General Electric (GE 1.44%) will enjoy 10%-15% growth for its infrastructure businesses in emerging markets over the next five to 10 years, according to comments delivered Sunday at the Asia-Pacific Economic Cooperation conference by GE vice chairman John Rice. While this figure would mean a slowdown from 15%-20% growth in recent years, it remains an optimistic outlook on the global economy given slower growth projections in China and potentially damaging political turmoil in the US. Rice's comments come ahead of the company's third-quarter earnings next week and are in line with the General Electric's long-term plan to slim down its bloated financial business and return to its roots as an energy infrastructure leader. 

GE has been investing heavily in its various infrastructure businesses over the past five years, and according to Rice a key contributor to that 10%-15% growth figure will be one of the company's youngest divisions, GE Oil & Gas.
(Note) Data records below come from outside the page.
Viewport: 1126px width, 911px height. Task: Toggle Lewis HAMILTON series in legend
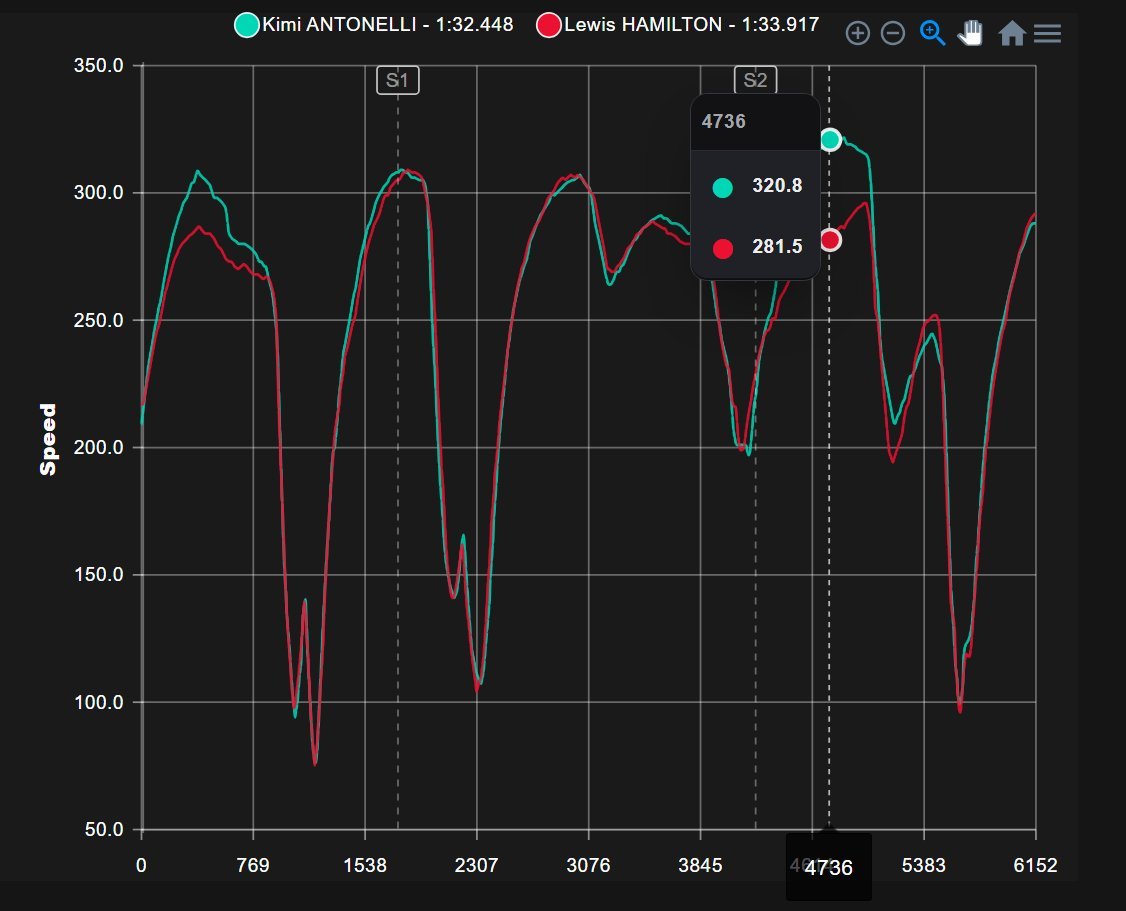pos(692,24)
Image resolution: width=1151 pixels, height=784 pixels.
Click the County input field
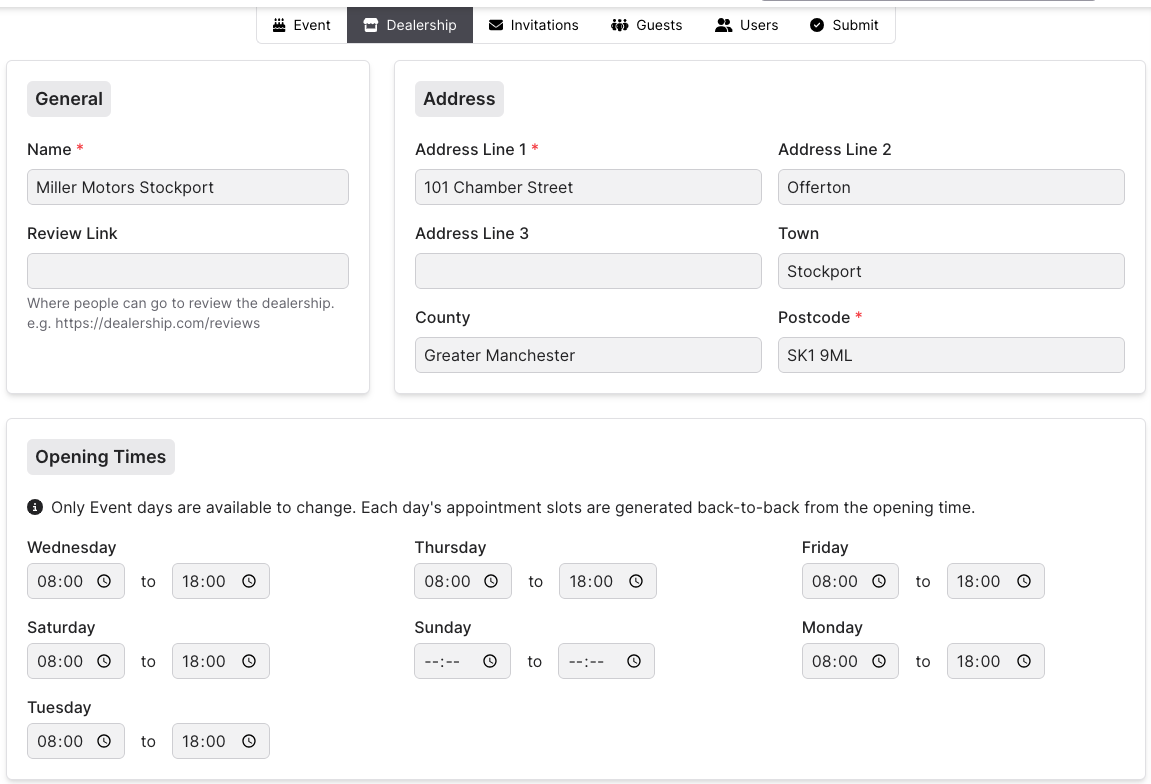pos(588,355)
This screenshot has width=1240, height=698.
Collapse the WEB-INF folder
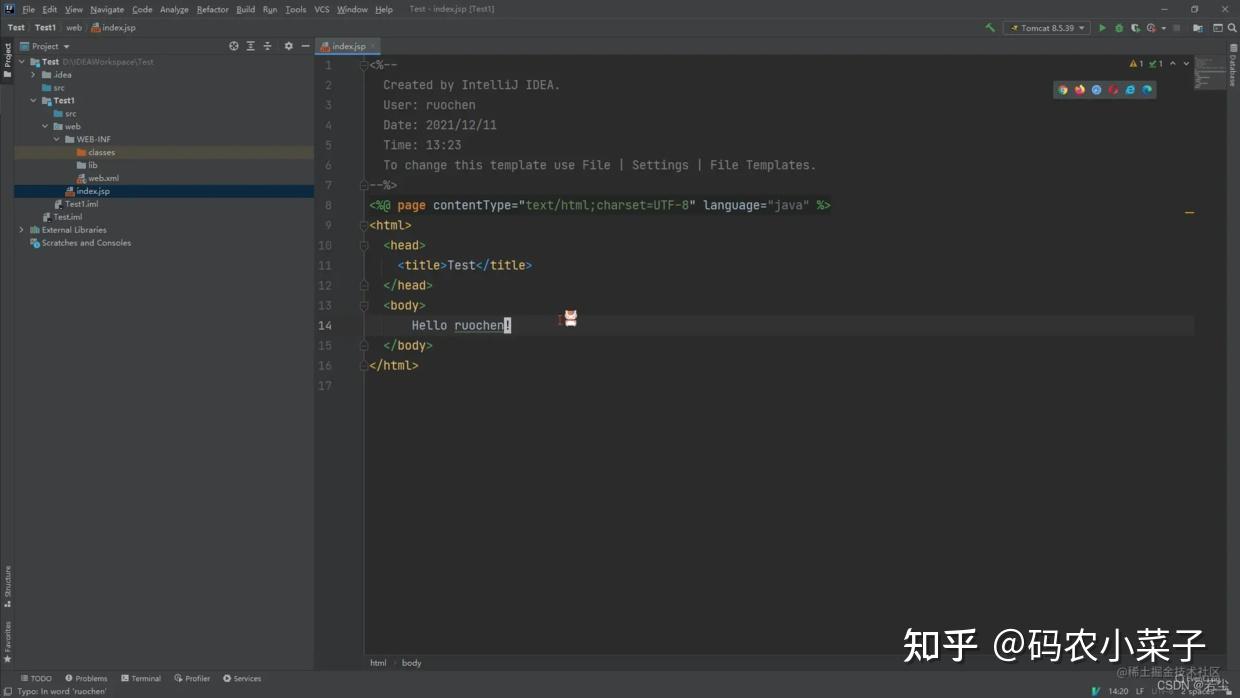pyautogui.click(x=57, y=139)
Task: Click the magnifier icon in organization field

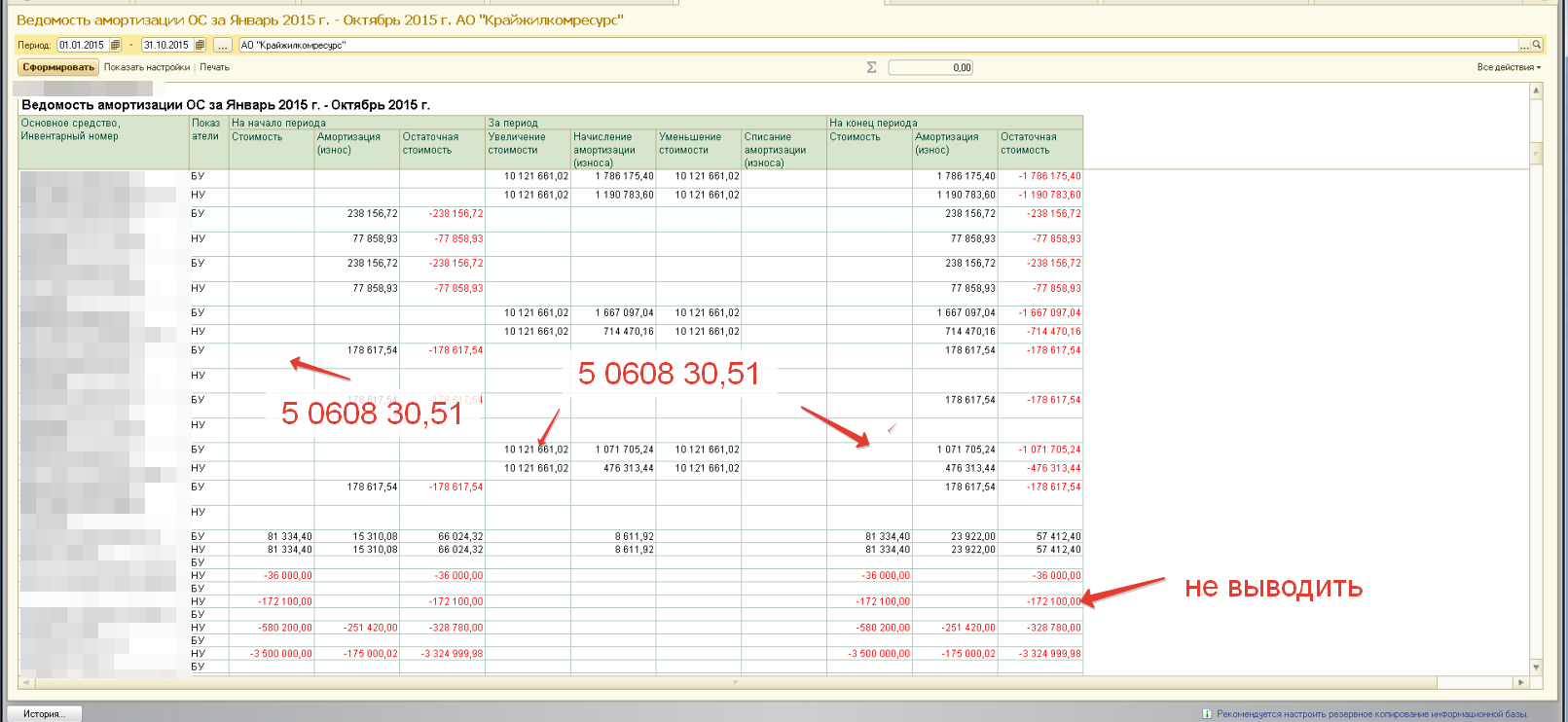Action: (x=1537, y=45)
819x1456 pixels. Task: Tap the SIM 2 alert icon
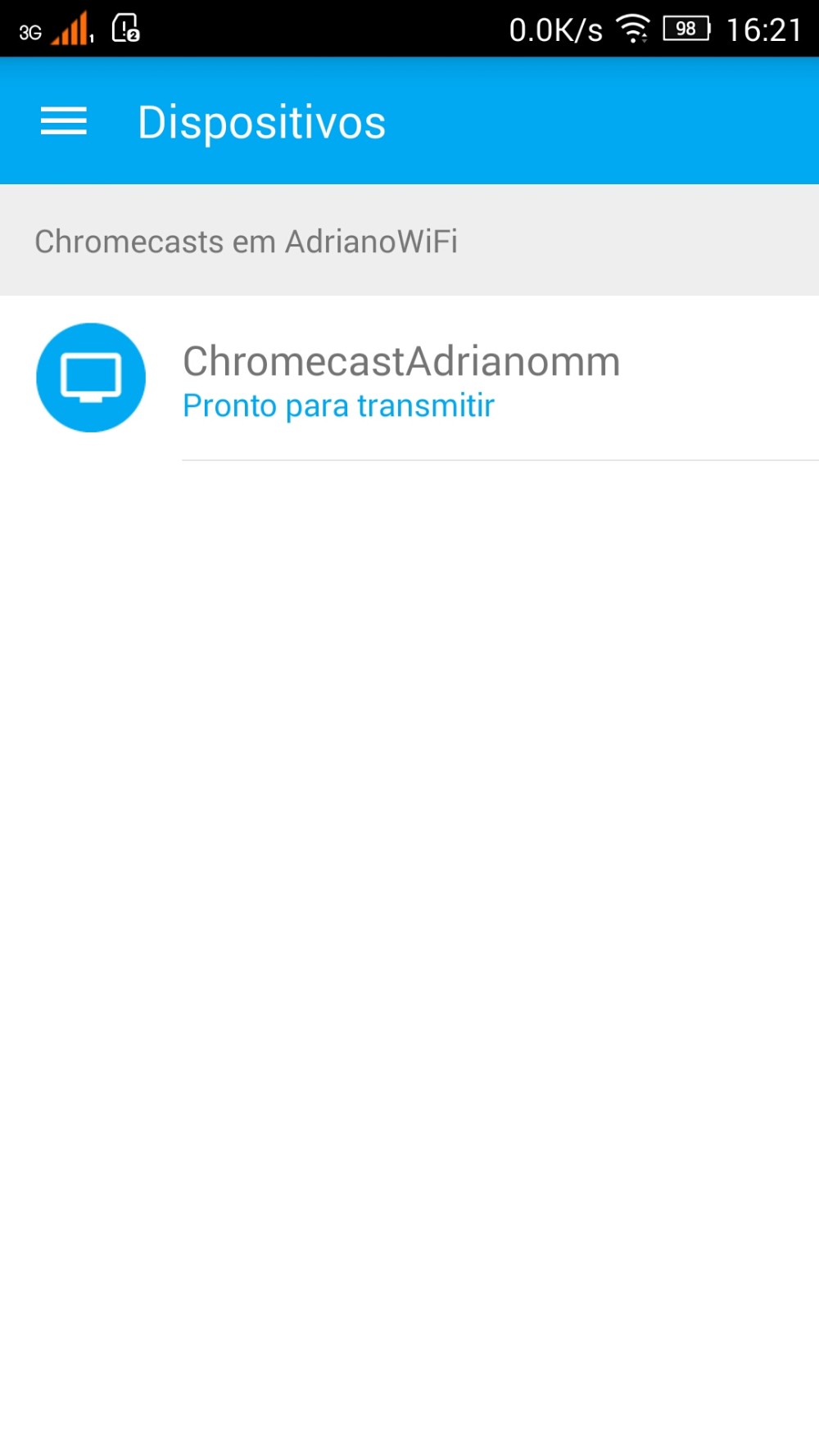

Oil and gas was one of General Electric's strategic priorities as it emerged from the recession determined to return focus to energy infrastructure. 

Before the recession, GE Capital Corporation had grown to contribute 55% of revenue, making GE look more like a big bank with an industrial business on the side, rather than the reverse. The company's exposure to the financial industry left GE vulnerable in the recession, and in the aftermath of the lending meltdown GE took drastic measures to stay afloat: It cut its dividend, lost its AAA credit rating, accepted loan guarantees from the federal government, and issued new stock at highly favorable terms to a group of investors including Berkshire Hathaway's Warren Buffett. Having undergone so much trauma at the hands of the capital unit, CEO Jeffrey Immelt determined to shrink the unit, using the sale of assets to beef up GE's tried-and-true energy infrastructure business. 

Accordingly, GE invested heavily in energy, including spending $14 billion building up its oil and gas segment. That investment is paying off, as the segment has more than tripled in size to a $15 billion a year business. As industrial businesses have grown at the expense of the financial business, the size of GE Capital has steadily shrunk from 55% of revenue to just 30% in the second quarter of 2013. 

Rice's comments show that the company is committed to the strategy, seeing strong growth in its core industrial businesses that can sustain investor returns without resorting to the financial business risks that brought General Electric to its knees in the recession. As the world's population expands and the burgeoning global middle class can afford higher standards of living, General Electric's critical energy infrastructure will be in worldwide. The long-term trend of a larger, richer population will reward GE's renewed focus on its core industrial competencies. GE investors can be confident that the company will perform well with a global economic recovery, and the company will pay a hefty and growing dividend north of 3% while investors wait.